Carburizing and carbonitriding are thermochemical treatments, usually conducted at temperatures in the range of 800 – 970C, and is the first stage of case-hardening. These processes change the chemical composition of the surface of a low-carbon steel component so that subsequent fast cooling can be attained by quenching resulting in a hard case combined with a soft/tougher core. Quenching is normally followed by a low-temperature tempering / stress relieving treatment.

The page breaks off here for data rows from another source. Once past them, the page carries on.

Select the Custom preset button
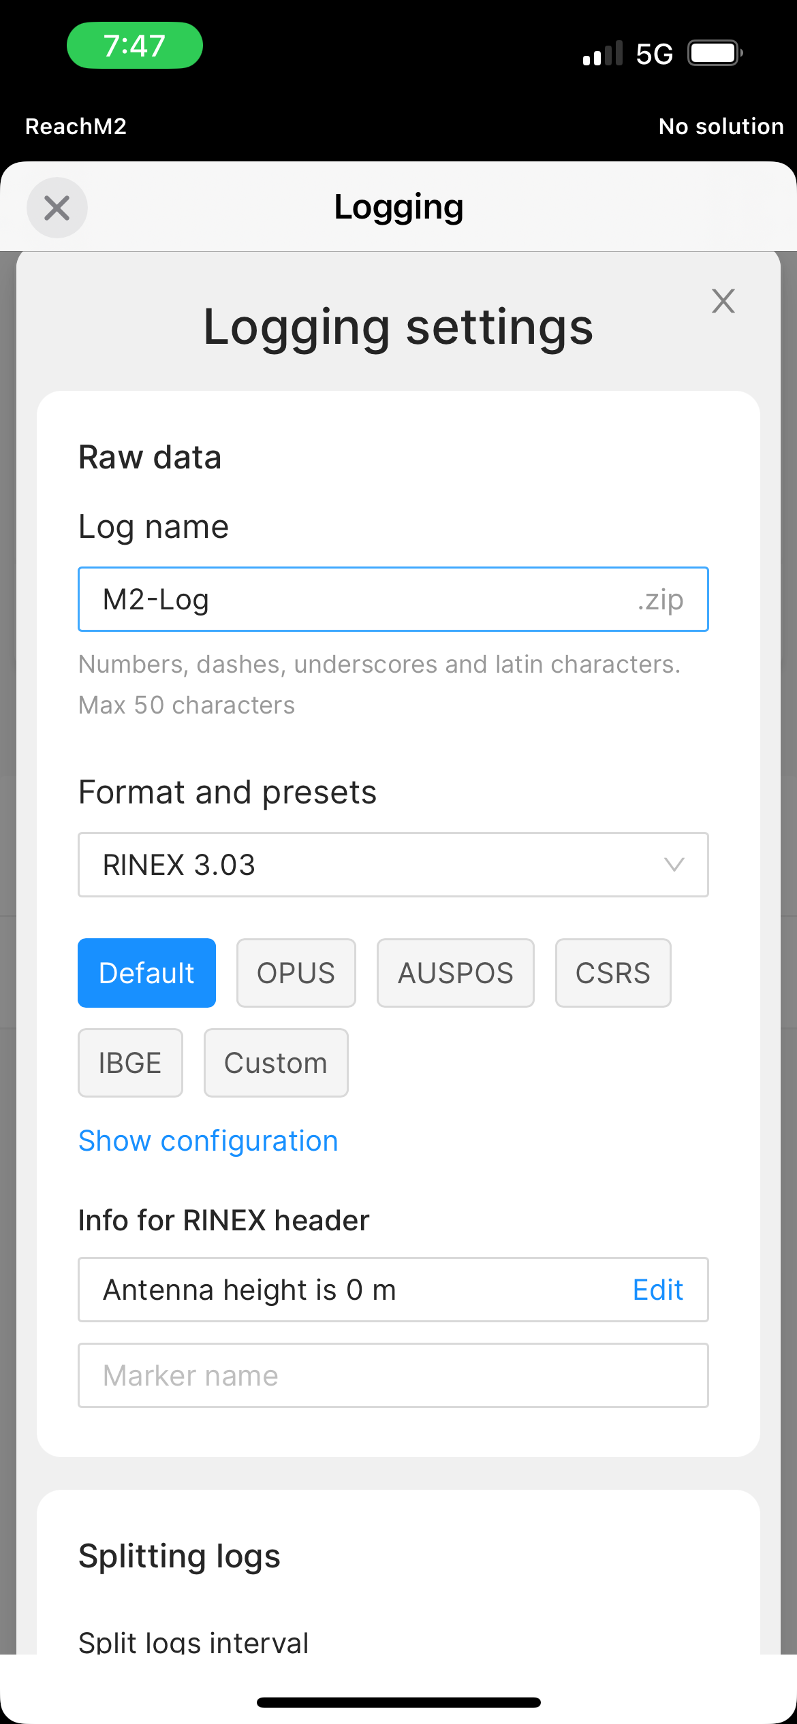 (276, 1063)
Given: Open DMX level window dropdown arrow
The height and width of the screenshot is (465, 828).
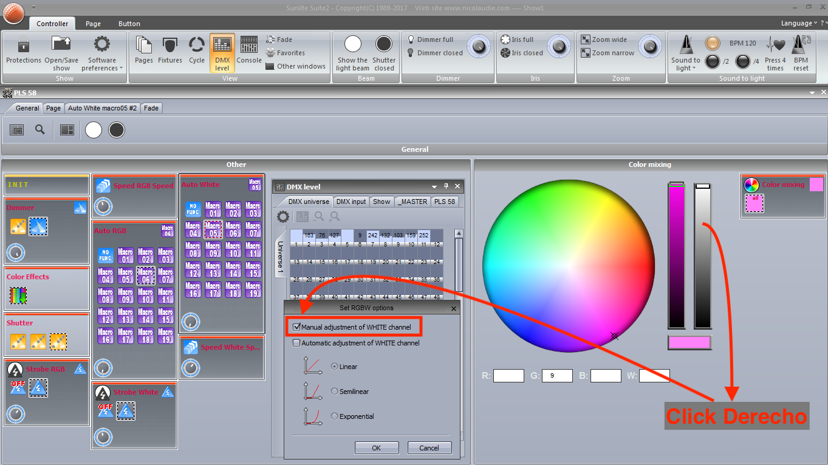Looking at the screenshot, I should (434, 186).
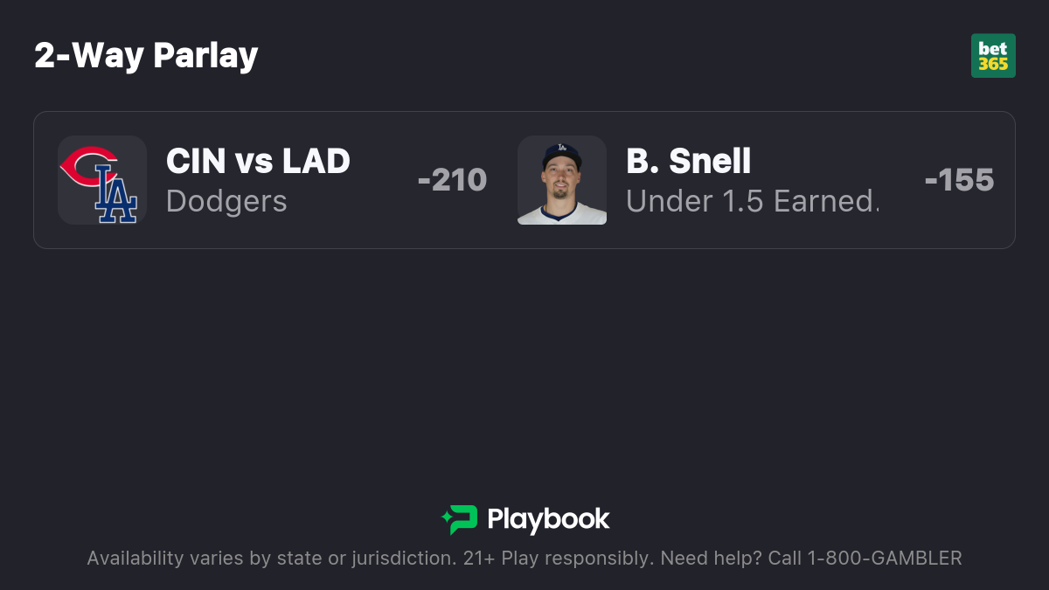Viewport: 1049px width, 590px height.
Task: Choose the Dodgers moneyline pick label
Action: 226,201
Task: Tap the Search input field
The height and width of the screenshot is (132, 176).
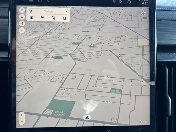Action: [x=48, y=12]
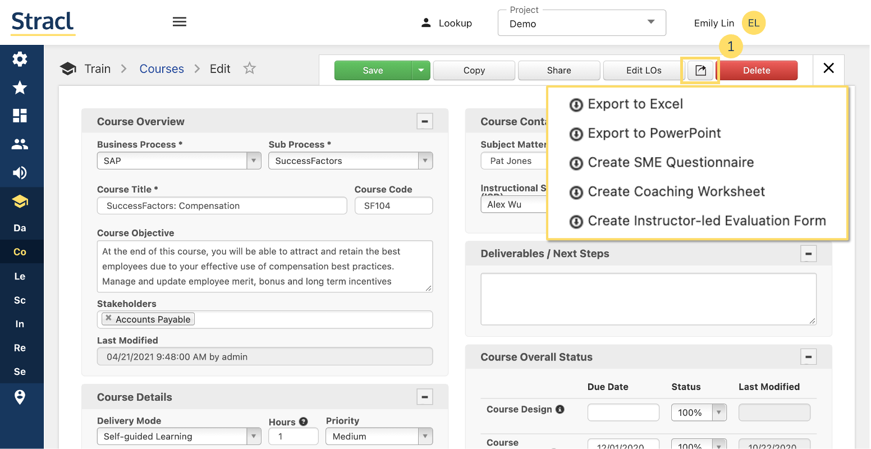
Task: Click the export share icon button
Action: click(x=700, y=70)
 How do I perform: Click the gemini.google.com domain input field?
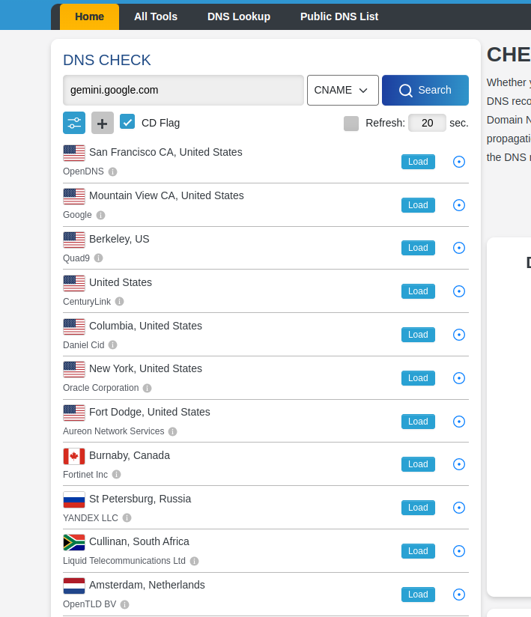183,90
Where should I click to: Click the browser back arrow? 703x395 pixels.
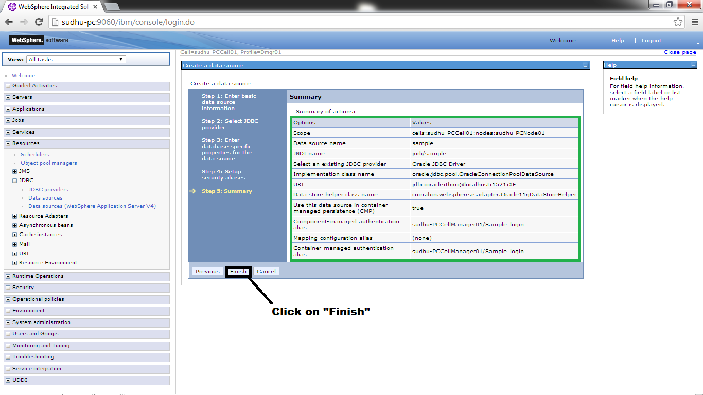point(8,22)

In carburizing, controlled levels of carbon are introduced at the surface and are allowed to diffuse at a controlled depth. Whereas in carbonitriding, nitrogen is also imparted along with the carbon in order to improve the case hardenability and surface wear resistance. It is to be noted that carbonitrided part always have more retained austenite than carburizing. The heat treater employs a variety of processing media to achieve these objectives, including controlled gaseous atmospheres and ect.

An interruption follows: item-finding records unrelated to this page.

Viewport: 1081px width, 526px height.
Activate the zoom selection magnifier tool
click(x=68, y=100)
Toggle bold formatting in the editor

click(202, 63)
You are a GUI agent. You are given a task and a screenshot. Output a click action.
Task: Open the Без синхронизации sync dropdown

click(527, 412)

Depending upon process temperature, duration and media, case depths can be produced within a wide range from less than 0.1mm up to total depths of 5.5mm (e. g. heavy transmission parts). Case depths imparted by carbonitriding, generally used for small components are limited to no more than 0.75 mm by practical considerations.

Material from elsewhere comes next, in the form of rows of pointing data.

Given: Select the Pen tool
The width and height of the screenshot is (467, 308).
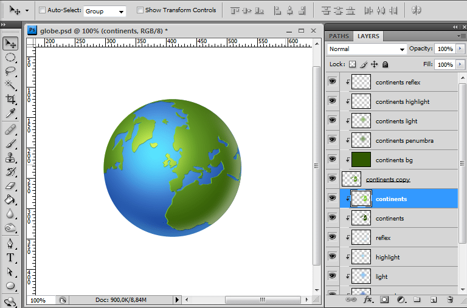Looking at the screenshot, I should (x=10, y=243).
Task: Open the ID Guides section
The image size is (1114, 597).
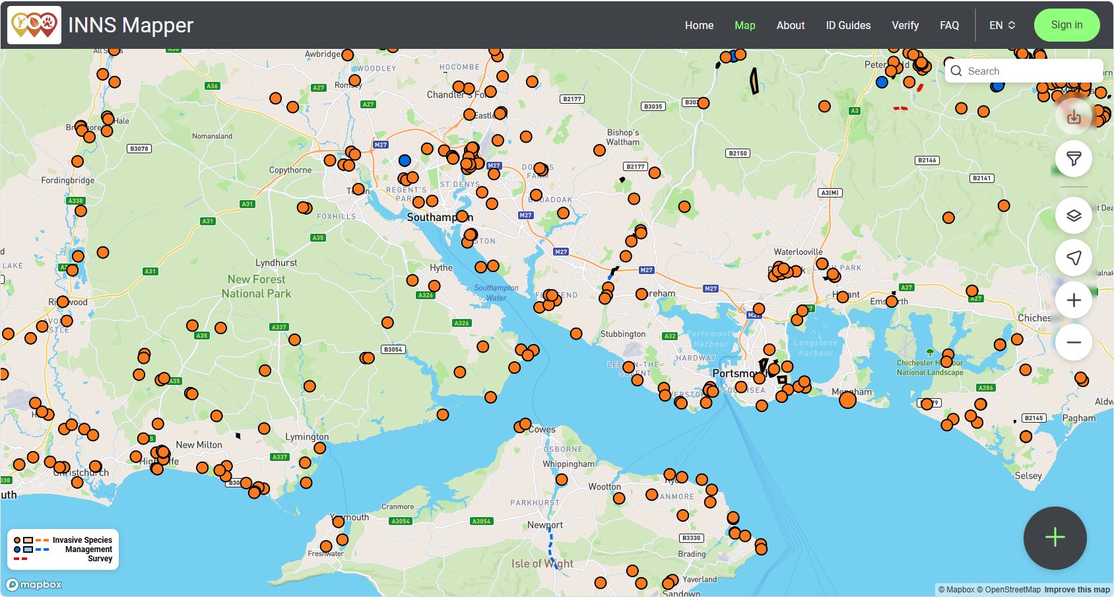Action: point(848,25)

It should be noted that maximum hardness of a case-hardened part is not maintained throughout the full depth of the case: part-way through the case, hardness begins to reduce progressively until it reaches the core hardness. It is therefore important to not grind a case-hardened part excessively, in order to avoid the resulting surface hardness and strength getting significantly diminished.
Core properties are predominantly determined by the type of steel / section size and can only be changed marginally without adversely affecting surface hardness.